|Sometimes psychiatric methods take really, reall weird turns...|
1) This is, without a doubt, Alex Proyas' crowning achievement. Forget the goth twittering of The Crow and the work-for-hire stuff he's been trapped in ever since this one crapped out at the box office--this is a truly visionary piece of work that at times is a detective thriller, at times a film noir, at times a horror film, at times a science fiction film and in the end, one of the coolest super-hero films of all time! And that all these disparate elements slide around together seamlessly, not interfering with each other in telling this one single story is astounding.
2) And you know what's really amazing? This is a film where the lack of backstory is woven into the film proper, yet you get a real sense of every character's life out of the context of the movie itself. Part of this is sharp screenwriting by Proyas, Lem Dobbs and David Goyer, but part of this is just the smart acting choices by Rufus Sewell, William Hurt, Jennifer Connelly and others. The performances are so insightful, so intelligent that I believe that, for example, Hurt's Inspector Bumstead had this long career in the police force. Hell, I would cheerfully watch a syndicated television show of Bumstead's adventures.
3) I am fascinated at how Proyas plants these little prescient echoes of future plot developments in earlier scenes, like how the simple act of Sewell's John Murdock placing a dying fish in a bathtub foreshadows where he is going to go to seek sanctuary later on, or the maze in Dr. Schieber's office gives us a visual warning as to one of the film's biggest reveals.
|This train may lead you around in circles...that'll lead you |
to something you might not want to see....
4) And while we're on the subject of the good Dr....Keifer Sutherland is amazing in this film.

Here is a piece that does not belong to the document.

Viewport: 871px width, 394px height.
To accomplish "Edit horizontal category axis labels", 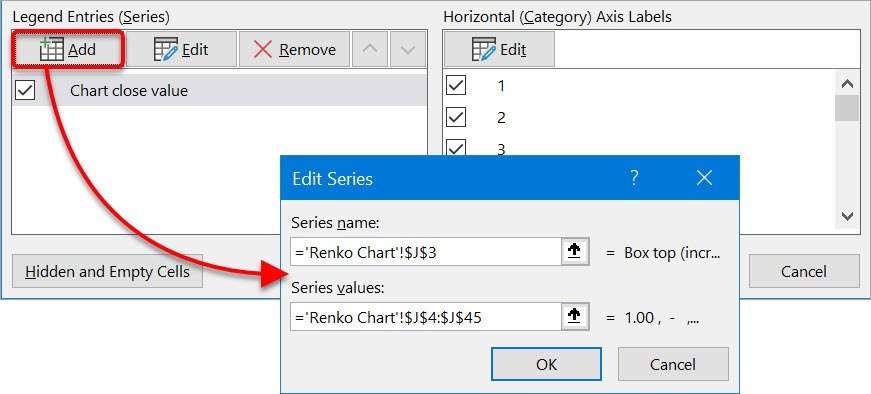I will coord(499,49).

While the initial impression is that Sutherland is playing at being Peter Lorre, you realize as you go deeper into the film how Dr. Schrieber's affectations indicate something much more nuanced and, ultimately, much more tragic.
5) No film of this sort can work without a memorable villain, and Richard O'Brien's Mister Hand is more than worthy of the task. O'Brien's physicality just sets the hackles of the back of the neck, and the true irony is how he's even more unsettling the more human he becomes. It's he, and not Ian Richardson's leader, that becomes the Stranger's standard bearer.

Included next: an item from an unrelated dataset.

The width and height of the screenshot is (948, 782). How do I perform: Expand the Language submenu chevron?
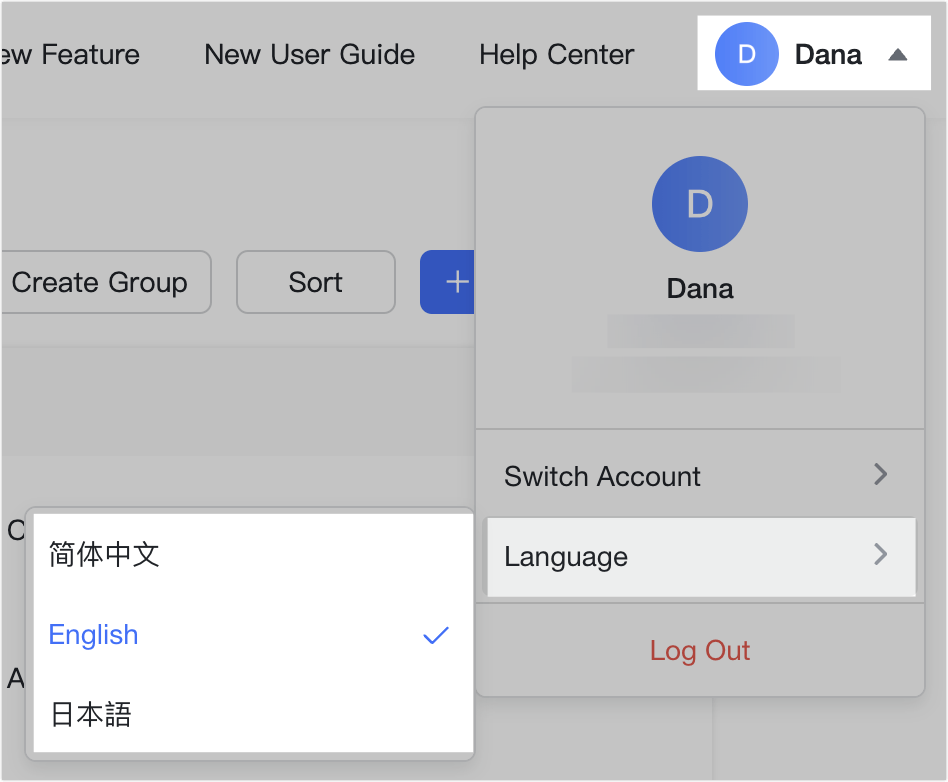point(880,555)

Okay, so that little kid who hangs out with Mr. Hand is just as creepy....even more so when we finally hear his one line of dialogue.

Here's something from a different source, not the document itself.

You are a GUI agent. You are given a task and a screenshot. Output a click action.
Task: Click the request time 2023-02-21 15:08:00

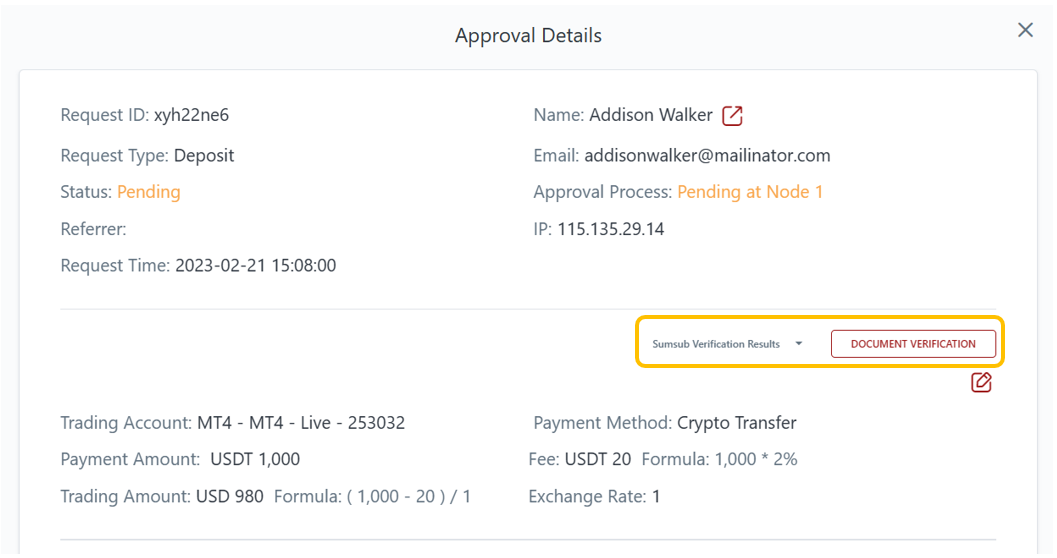255,266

6) Make no bones about it--while there are strong suspense and action elements throughout this film, the science fictional elements are not only vital but integral to this plot. There is no way for the film to work without the presence of the Strangers and their experiment. And that gives the film an extra level of flavor to it.
7) ...and the film provides us with a couple of things we never saw before in 1999. Not only that, those things we never saw before are major plot points that move the story forward. The impact of these moments are made all the more impactful by seeing them through Murdock and, later on, Bumstead's eyes--since we emphasize with these characters, their wonder and shock are transferred to us.
|I know she looks half-asleep...but trust me, it makes sense.|
8) I appreciate how the characters around Murdock seem to gain more awareness the more information Murdock gets. Hurt, Connelly and the others seem positively asleep in the first act, only for them to become more vivid once the layers of the mystery is revealed...
9) ...and while we're on the subject of Jennifer Connelly's Emma, I love the fact that the fate that happens to her at the top of the third act is not a complication, but a way to give Murdock something he truly wants when he achieves his full potential and provides a wonderful coda to the film as a whole.
10) And thankfully, the CGI here is used not in making crazy creatures (the Strangers' true nature are used very sparingly), but in creating the effects of the 'tuning'--which in turn opens up Proyas' creativity, resulting in some innovative fight and chase scenes that take advantage of the mutable nature of the titular Dark City. I know some people might grouse about some similarities to Inception...but Proyas was here first.
Overall...one of the most brilliant science fiction films of all time, a personal favorite, and must-viewing for anyone who wants to see how you can successfully infuse the genre with elements from other styles without obscuring it. Well acted, well written and contains something I promise you'll never have anticipated seeing.